Saved entries:

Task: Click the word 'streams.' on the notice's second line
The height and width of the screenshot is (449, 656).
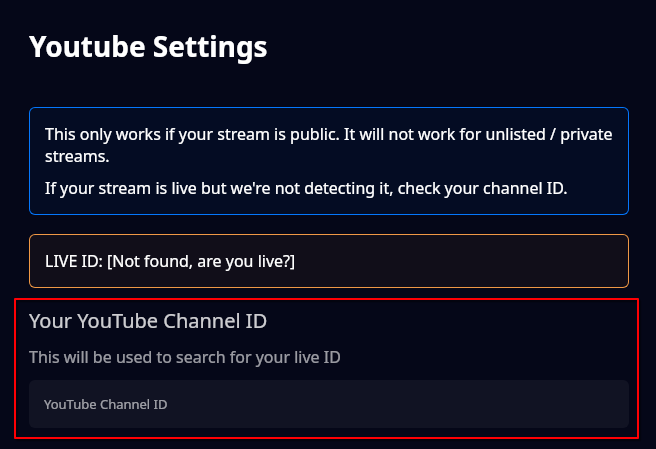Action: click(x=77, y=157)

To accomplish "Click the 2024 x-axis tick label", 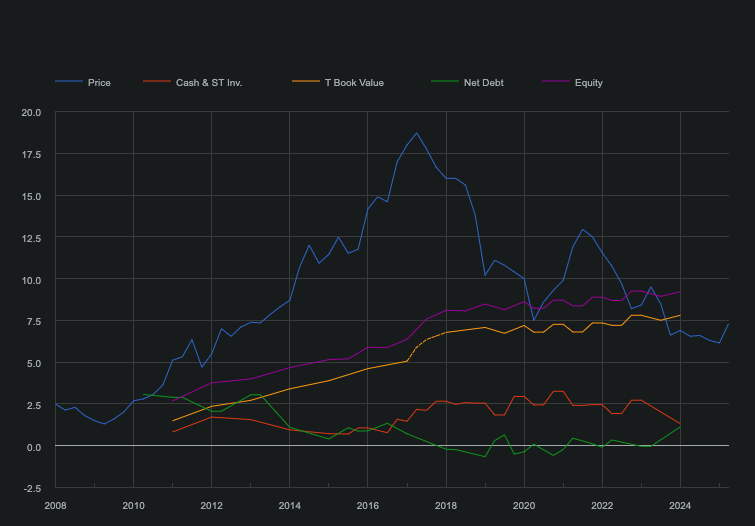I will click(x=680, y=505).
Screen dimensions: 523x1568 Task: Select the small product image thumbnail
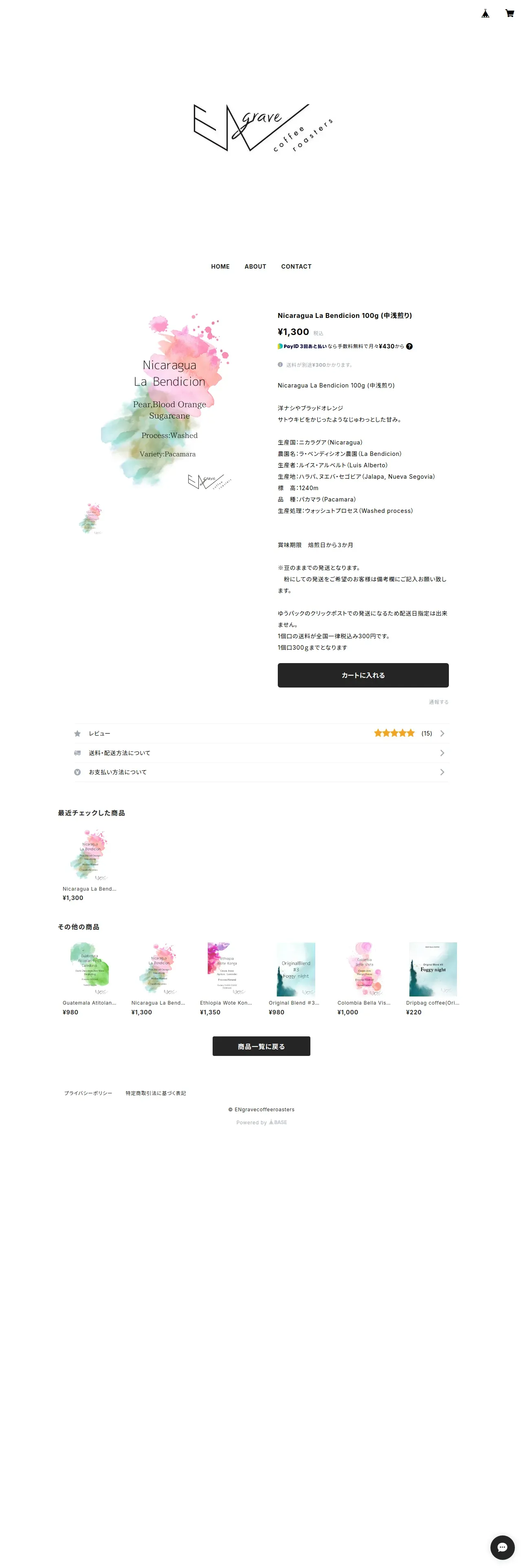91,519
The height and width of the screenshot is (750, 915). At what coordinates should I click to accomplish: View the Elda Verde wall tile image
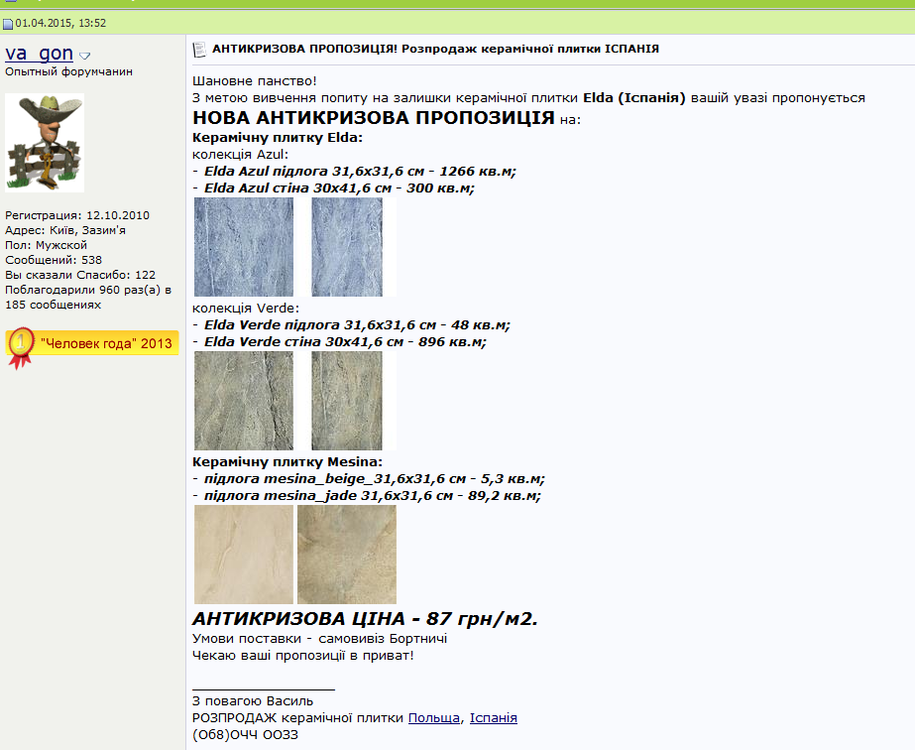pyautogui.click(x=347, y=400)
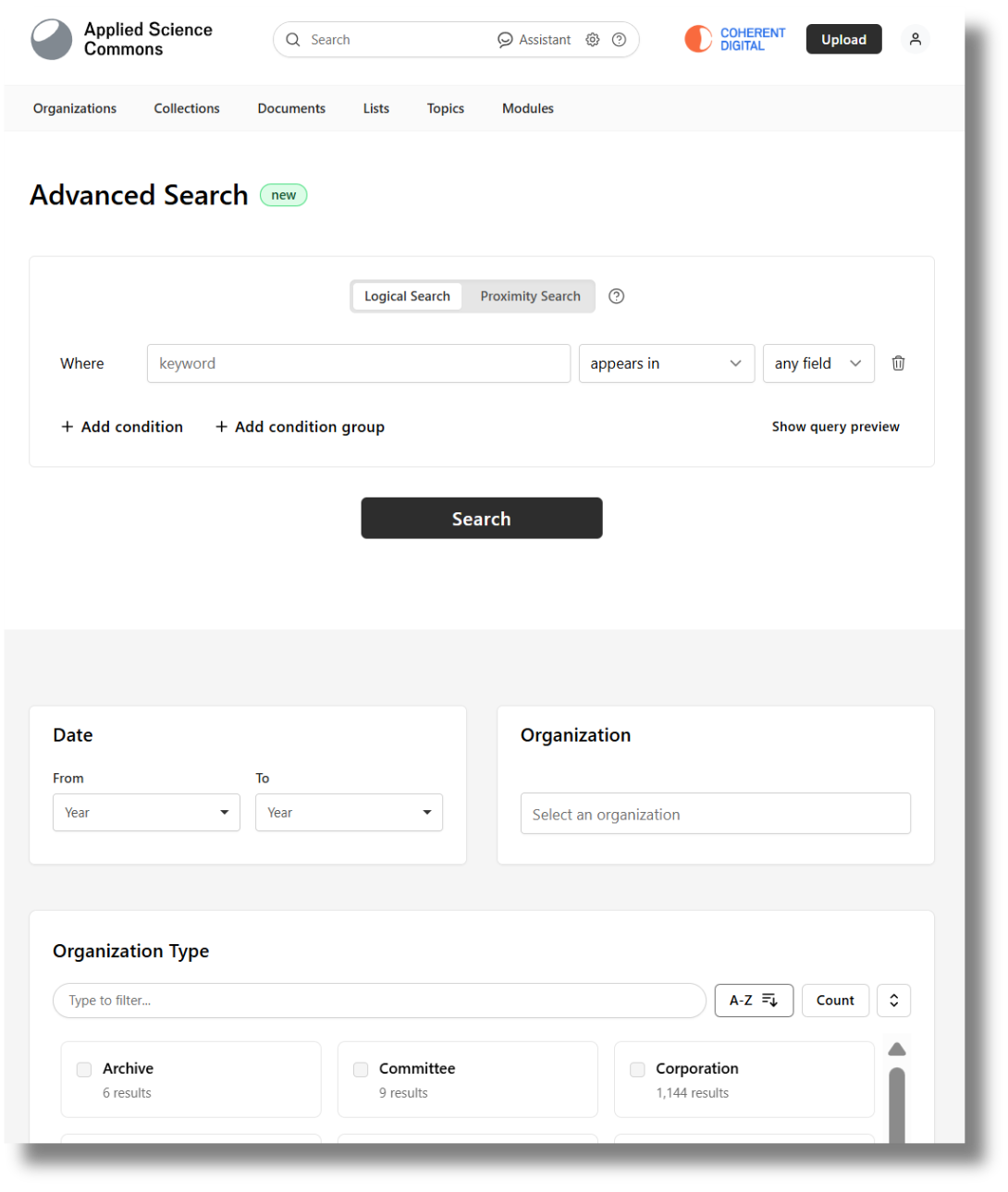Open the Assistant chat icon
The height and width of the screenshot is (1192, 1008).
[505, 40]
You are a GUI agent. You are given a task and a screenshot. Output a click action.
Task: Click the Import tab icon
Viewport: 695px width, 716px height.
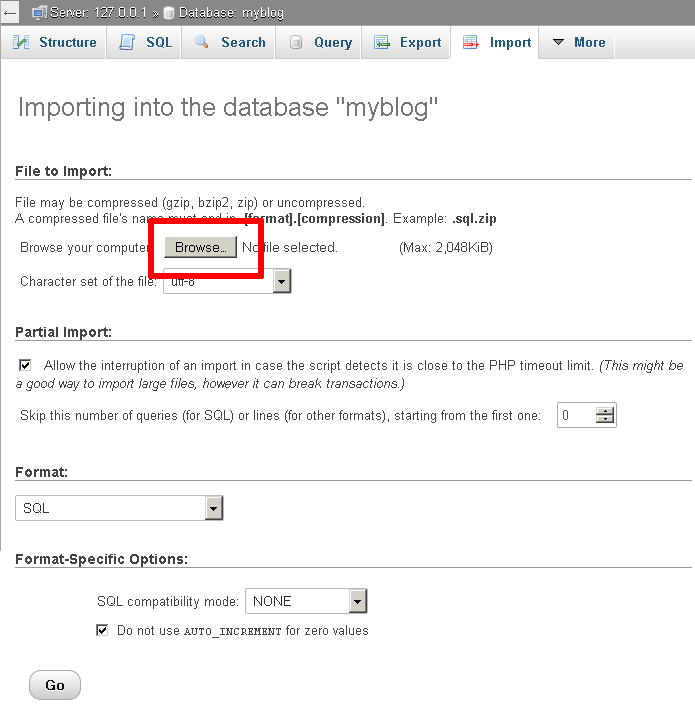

=== Task description ===
The required output is the lines from the one containing "Screen dimensions: 523x1568" through the end of the data, printed exactly, with no pictures.

=== Written response ===
Screen dimensions: 523x1568 Task: Select the small product image thumbnail
91,519
The height and width of the screenshot is (750, 915). At what coordinates should I click to accomplish: View the Elda Verde wall tile image
pyautogui.click(x=347, y=400)
Open the Assistant chat icon
The height and width of the screenshot is (1192, 1008).
[505, 40]
You are a GUI agent. You are given a task and a screenshot. Output a click action.
Task: Click the Import tab icon
Viewport: 695px width, 716px height.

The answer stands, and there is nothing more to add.